Tudo o que precisamos é o campo ** Tweet_Text **. Vamos combinar todas as linhas para criar um corpus de texto, concatenando tweets, mas separando-os com duas novas linhas:

In [4]:
text = '\n\n'.join(data['Tweet_Text'].values)
print(text[:400])

Today we express our deepest gratitude to all those who have served in our armed forces. #ThankAVet https://t.co/wPk7QWpK8Z

Busy day planned in New York. Will soon be making some very important decisions on the people who will be running our government!

Love the fact that the small groups of protesters last night have passion for our great country.

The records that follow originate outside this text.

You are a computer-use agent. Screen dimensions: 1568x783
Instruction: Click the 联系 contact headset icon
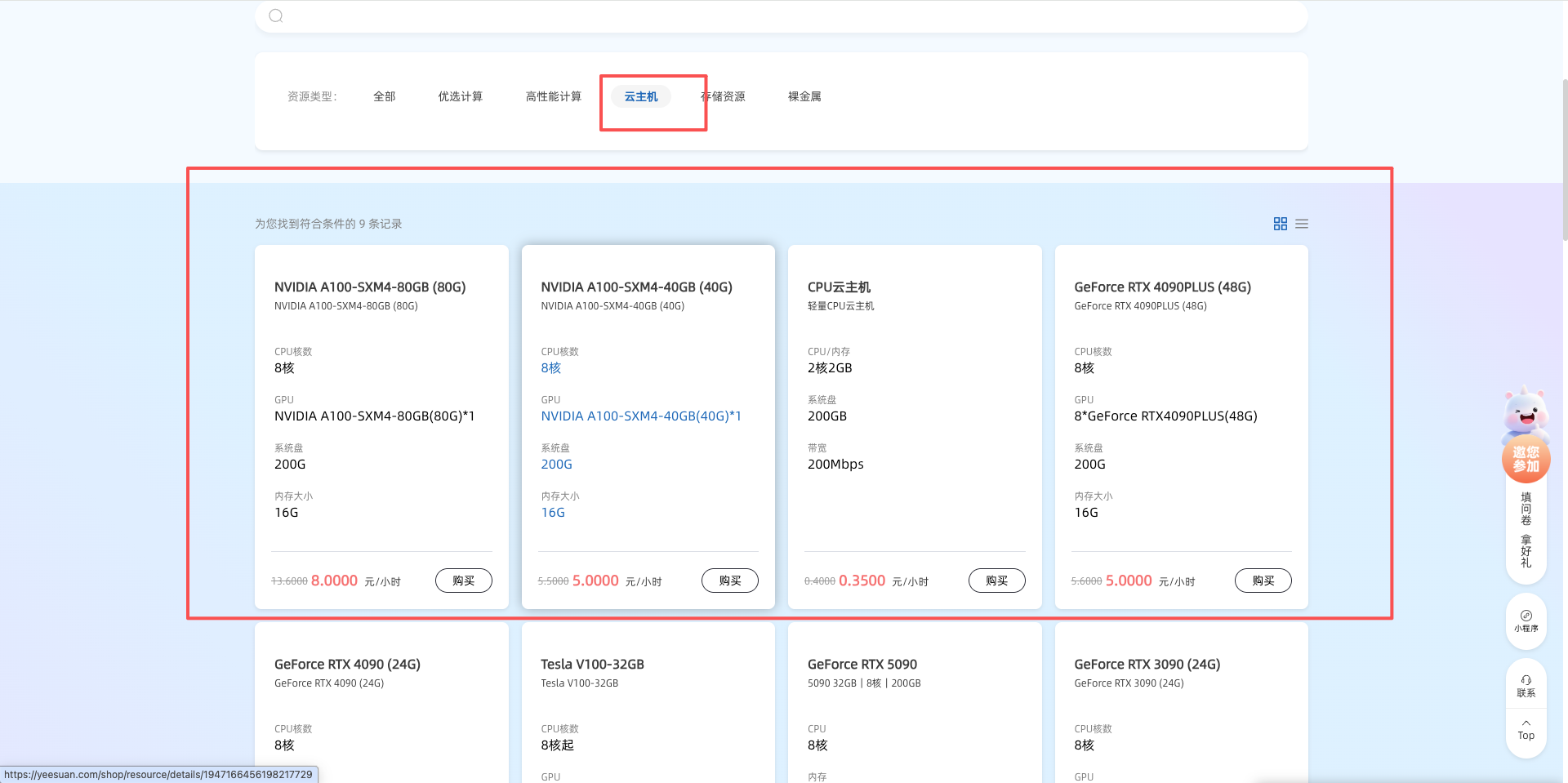(x=1526, y=686)
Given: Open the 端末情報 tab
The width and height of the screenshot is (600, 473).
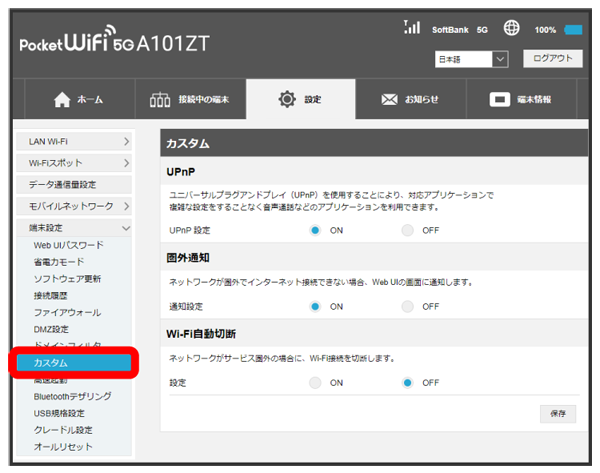Looking at the screenshot, I should pos(520,100).
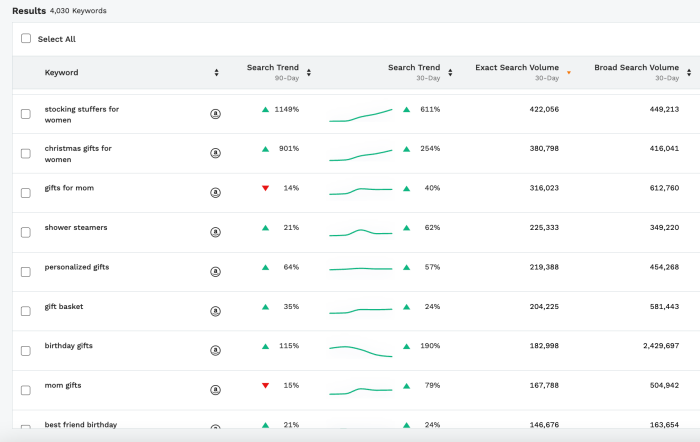
Task: Click Amazon icon next to shower steamers
Action: pos(215,232)
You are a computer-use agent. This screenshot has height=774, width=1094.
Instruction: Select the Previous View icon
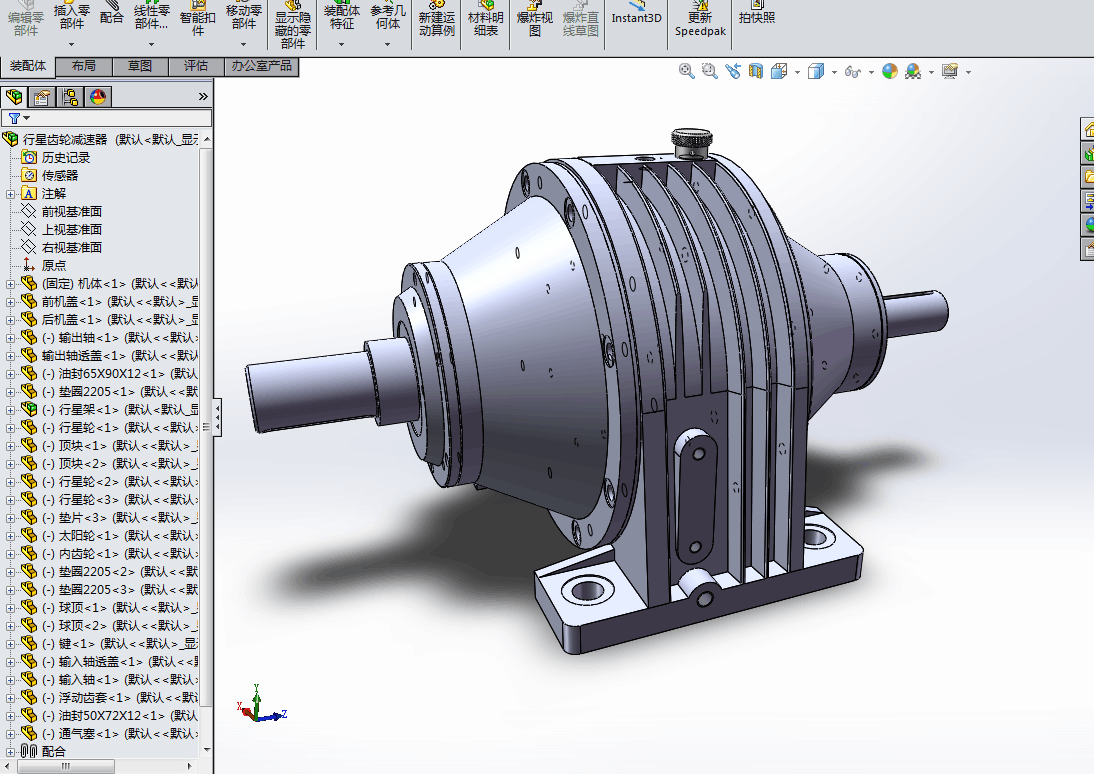[x=733, y=71]
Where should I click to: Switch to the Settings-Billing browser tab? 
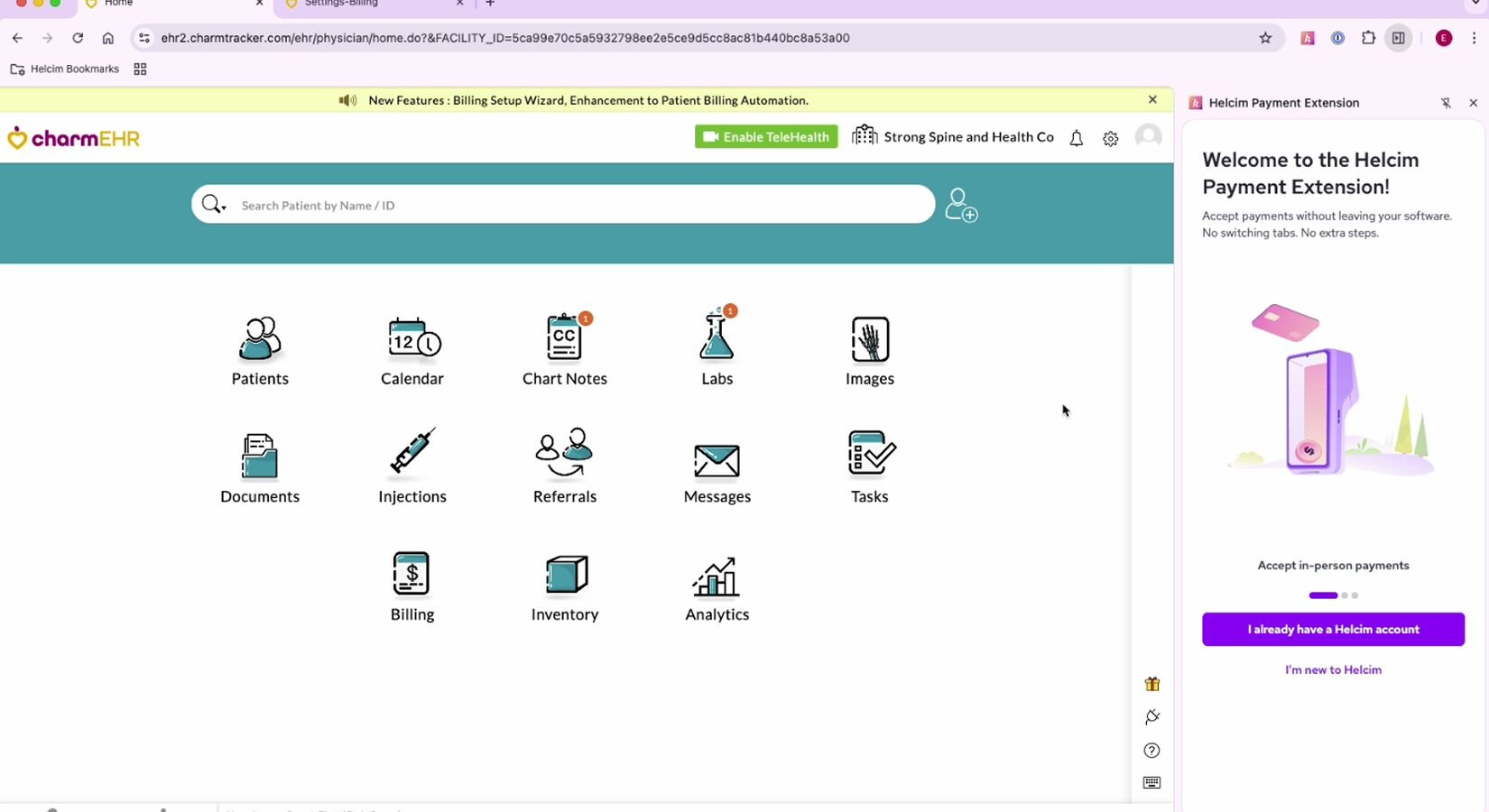coord(370,4)
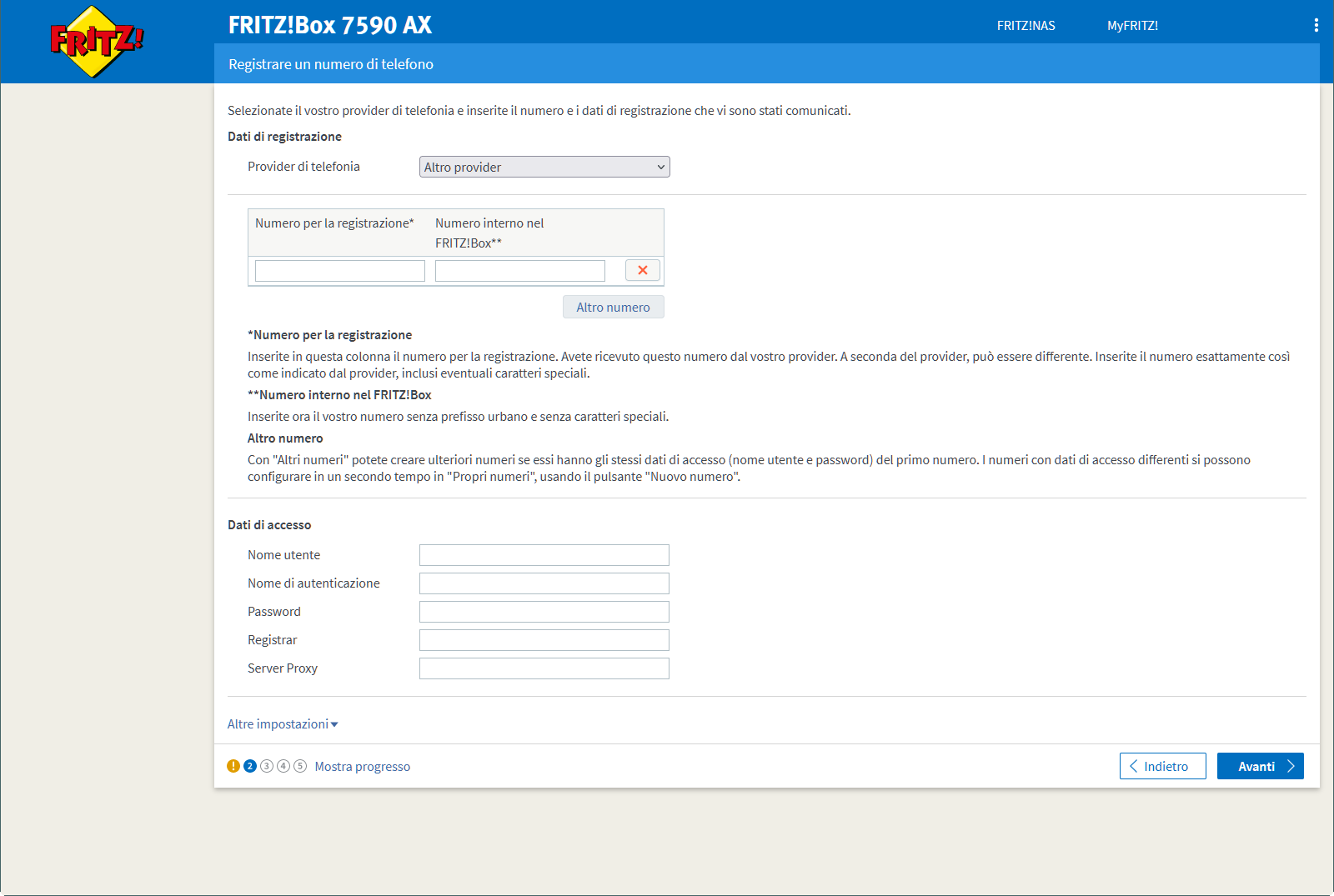Click Mostra progresso link

[x=362, y=767]
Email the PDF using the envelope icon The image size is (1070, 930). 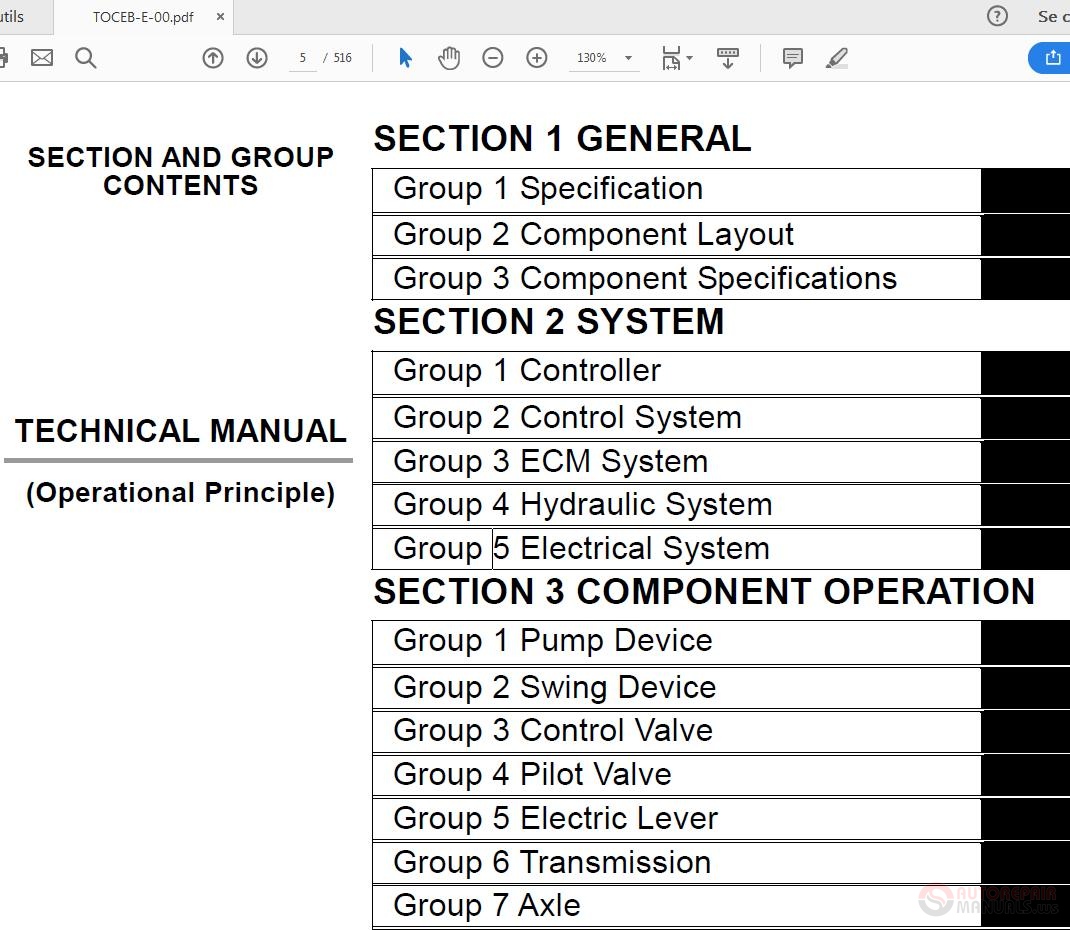(x=42, y=58)
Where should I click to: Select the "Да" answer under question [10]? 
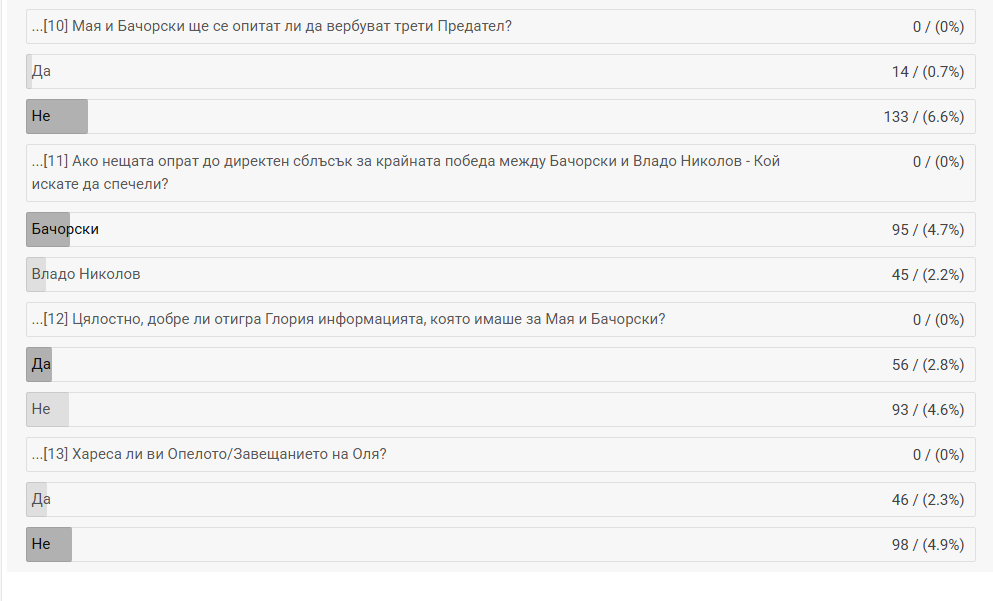click(41, 72)
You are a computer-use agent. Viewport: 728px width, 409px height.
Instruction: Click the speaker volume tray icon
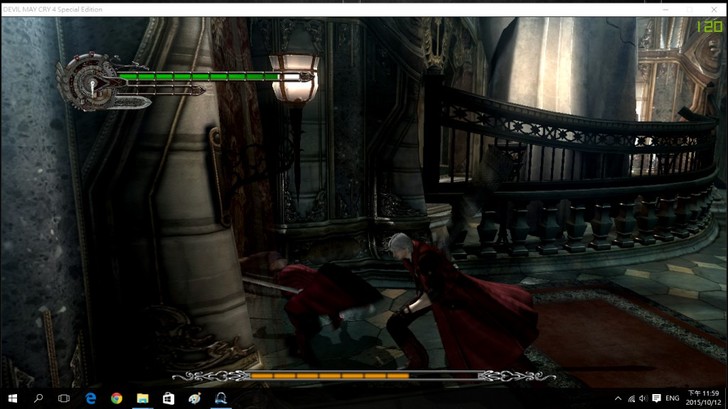tap(642, 398)
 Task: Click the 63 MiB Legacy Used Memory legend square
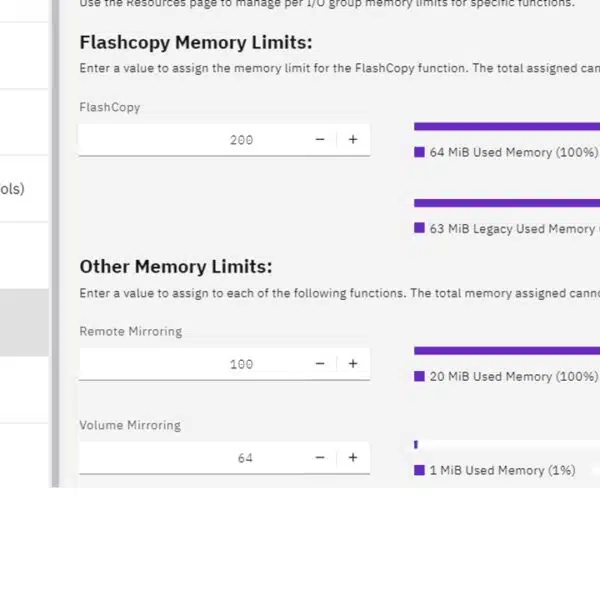point(419,228)
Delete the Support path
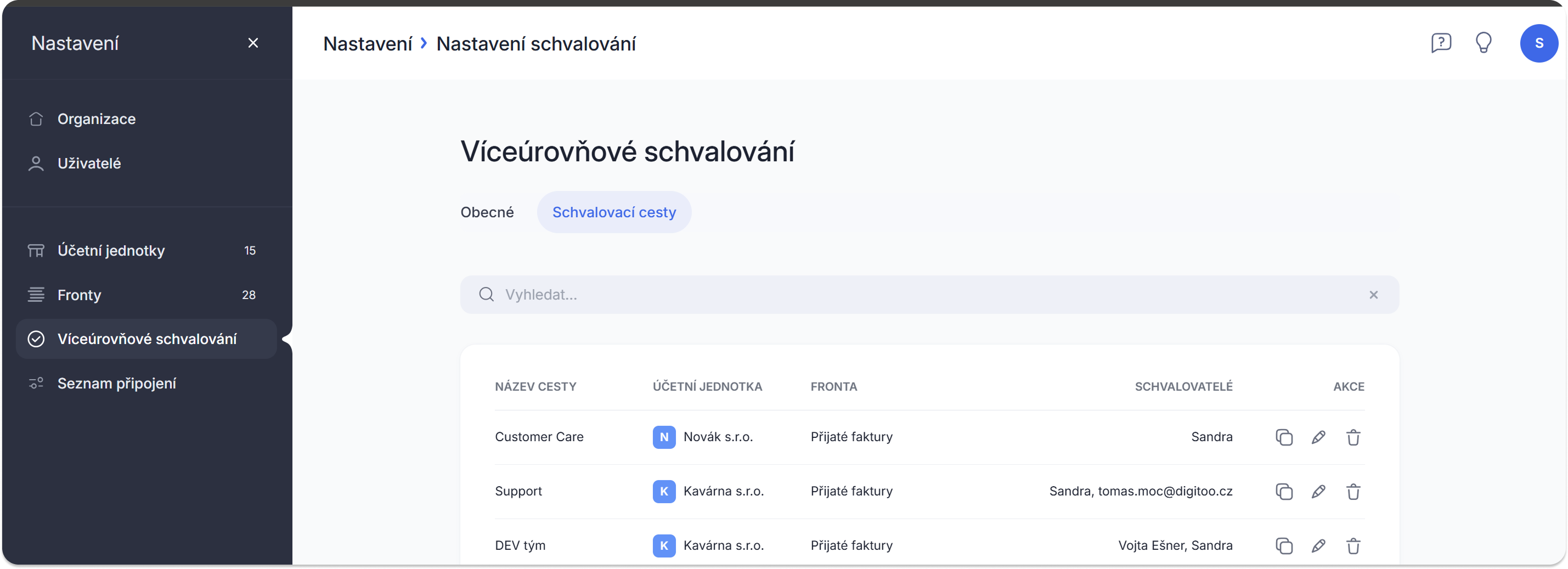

We will all come together and be proud!

Just h


Para reduzir o tamanho do nosso espaço de recursos e o tempo de treinamento, removemos caracteres raros:

In [0]:
from collections import Counter
import re

In [0]:
cntr = Counter(text)
rare = list(np.asarray(list(cntr.keys()))[np.asarray(list(cntr.values())) < 300])
for c in rare:
    text = re.sub('[' + c + ']', '', text)

Aqui está como o início do corpus se parece:

In [7]:
print(text[:1000])

Today we express our deepest gratitude to all those who have served in our armed forces. #ThankAVet https://t.co/wPk7QWpK8Z

Busy day planned in New York. Will soon be making some very important decisions on the people who will be running our government!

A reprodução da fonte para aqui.